The story of Dirac’s relativistic reformulation of the Schrödinger wave equation, and the subsequent prediction of antiparticles, is particularly appealing; the story is nicely explained in a recent biography of Dirac (Farmelo 2009). As with Einstein’s theory of relativity, Dirac’s relativistic quantum mechanics seemed to spring into existence without any experimental imperative. That is to say, nobody ordered it! The reality, of course, is a good deal more complicated and nuanced, but it would not be inaccurate to suggest that Dirac was driven more by mathematical aesthetics than experimental anomalies when he developed his theory.
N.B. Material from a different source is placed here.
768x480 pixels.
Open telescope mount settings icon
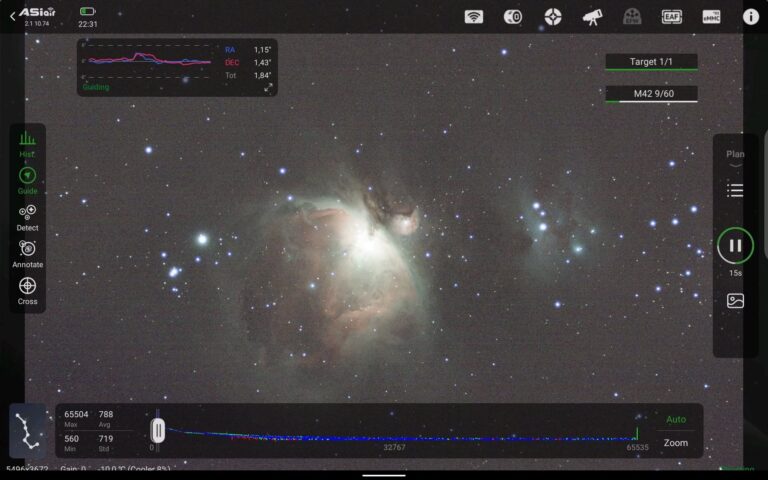(x=592, y=17)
The motivation for any modification of the Schrödinger equation is that it does not describe the energy of a free particle in a way that is consistent with the special theory of relativity. At first sight it might seem like a trivial matter to simply re-write the equation to include the energy in the necessary form, but things are not so simple. In order to illustrate why this is so it is instructive to briefly consider the Dirac equation, and how it was developed. For explicit mathematical details of the formulation and solution of the Dirac equation see, for example, Griffiths 2008.

The basic form of the Schrödinger wave equation (SWE) is $(-\frac{\hbar^2}{2m}\nabla^2+V)\psi = i\hbar \frac{\partial}{\partial t}\psi.$                                                    (1)
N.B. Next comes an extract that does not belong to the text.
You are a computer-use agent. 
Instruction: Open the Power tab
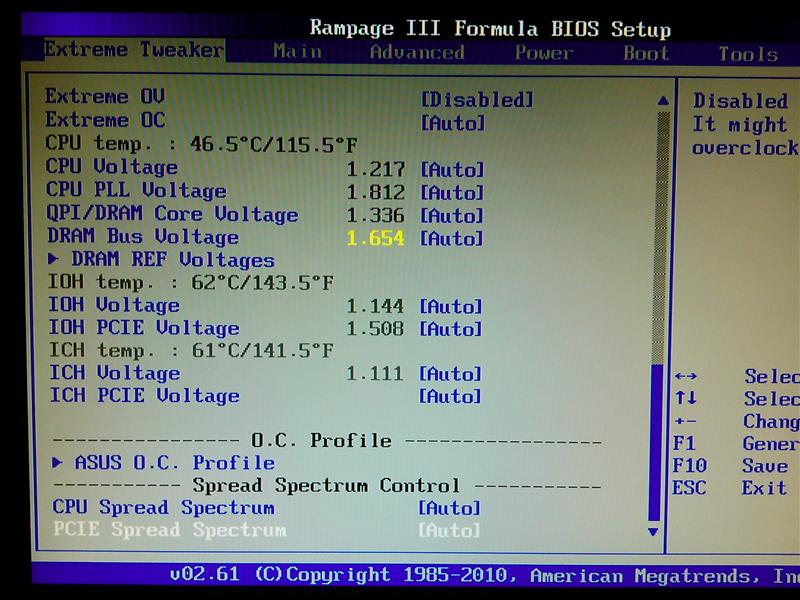coord(544,53)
The fundamental departure from classical physics embodied in eq (1) is the quantity $\psi$, which represents not a particle but a wavefunction. That is, the SWE describes how this wavefunction (whatever it may be) will behave. This is not the same thing at all as describing, for example, the trajectory of a particle. Exactly what a wavefunction is remains to this day rather mysterious. For many years it was thought that the wavefunction was simply a handy mathematical tool that could be used to describe atoms and molecules even in the absence of a fully complete theory (e.g., Bohm 1952). This idea, originally suggested by de Broglie in his “pilot wave” description, has been disproved by numerous ingenious experiments (e.g., Aspect et al., 1982). It now seems unavoidable to conclude that wavefunctions represent actual descriptions of reality, and that the “weirdness” of the quantum world is in fact an intrinsic part of that reality, with the concept of “particle” being only an approximation to that reality, only appropriate to a coarse-grained view of the world. Nevertheless, by following the rules that have been developed regarding the application of the SWE, and quantum physics in general, it is possible to describe experimental observations with great accuracy. This is the primary reason why many physicists have, for over 80 years, eschewed the philosophical difficulties associated with wavefunctions and the like, and embraced the sheer predictive power of the theory.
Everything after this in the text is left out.